I am a great believer in Latin Square experimental design for evaluations of NLG systems, as this reduces the “bias” or “noise” due to the fact that some scenarios (data sets) are harder to describe than others, and some subjects are more generous in their ratings than others. If you are not familiar with latin squares, there are many excellent resources on the web which explain this design. Another useful way of reducing noise and bias is to start the session with a few practice questions, which dont count towards the evaluation results but serve to get subjects “warmed up” and familiar with the task.
Finally, from an ethical perspective it is of course essential to get approval from an ethics committee if this is required in your country for experiments with human subjects.
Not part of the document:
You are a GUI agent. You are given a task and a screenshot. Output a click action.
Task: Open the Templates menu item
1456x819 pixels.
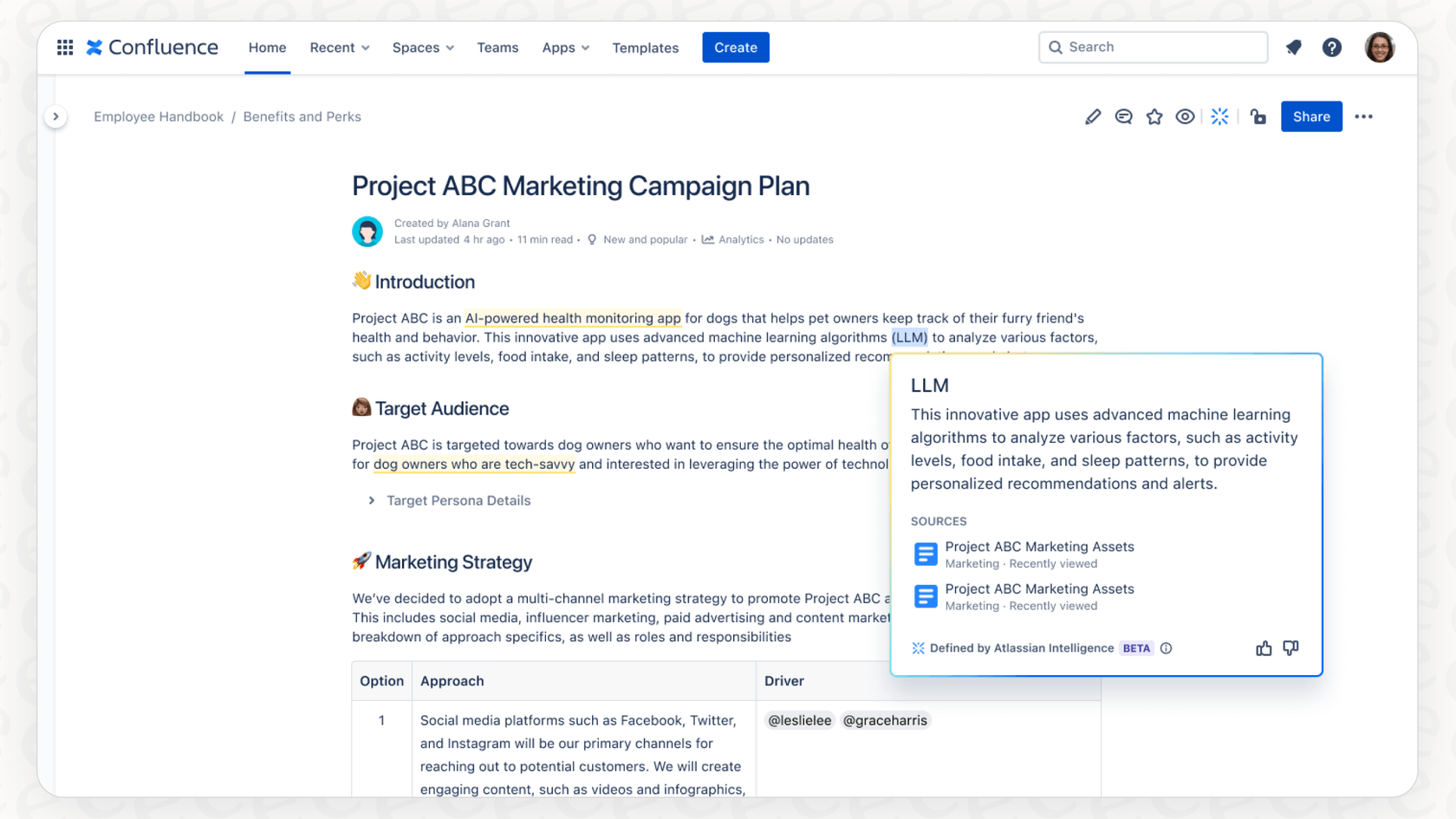(645, 48)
Usually NLG evaluations are pretty straightforward from an ethical perspective. But do keep in mind that subjects can drop out at any point. If a subject wishes to drop out, it is ethically unacceptable to pressure him or her to stay in the experiment!
There are of course numerous books, webpages, and other resources on statistical analysis! My 2009 CL paper expands on much of what I say below.
I like to use a General Linear Model to analyse results of ratings studies (I quite like the SPSS GLM facility). The dependent variable is the Likert score; and subject, scenario, and text type (eg, NLG or baseline) are the fixed factors. I use a Tukey HSD test to identify significant differences in individual factors (eg, NLG vs baseline). Strictly speaking, GLM should not be used on Likert data because Likert ratings are ordinal; if this is a concern, you should use a Wilcoxin Signed Rank test (see page 545 of my 2009 CL paper for details). This issue is discussed in the Wikipedia page on Likert scales.
I recommend against just performing on ANOVA on the ratings with text type as the sole independent variable. This is very susceptible to bias/noise due to differences between subjects and data sets.
As mentioned in Hypotheses section above, you should perform a Bonferroni or other multiple hypothesis correction if you are testing more than one hypothesis.
ALWAYS report two-tailed p-values. If I read a paper which reports a one-tailed p value, I throw the paper in the trash and am disinclined to read future papers from the authors, unless there is an excellent justification presented for using a one-tailed p value (which is rarely the case).
Finally, you may want to exclude outliers, especially if you are using Mechanical Turk and suspect that some of your subjects are not taking the experiment seriously. This is fine, provided that you decide on exclusion criteria *before* you do the experiment. Changing exclusion criteria after you have gathered the data invalidates your analysis (it essentially is post-hoc tweaking of hypotheses). A common exclusion criteria is if a subject’s performance is more than two standard deviations from the mean for all subjects.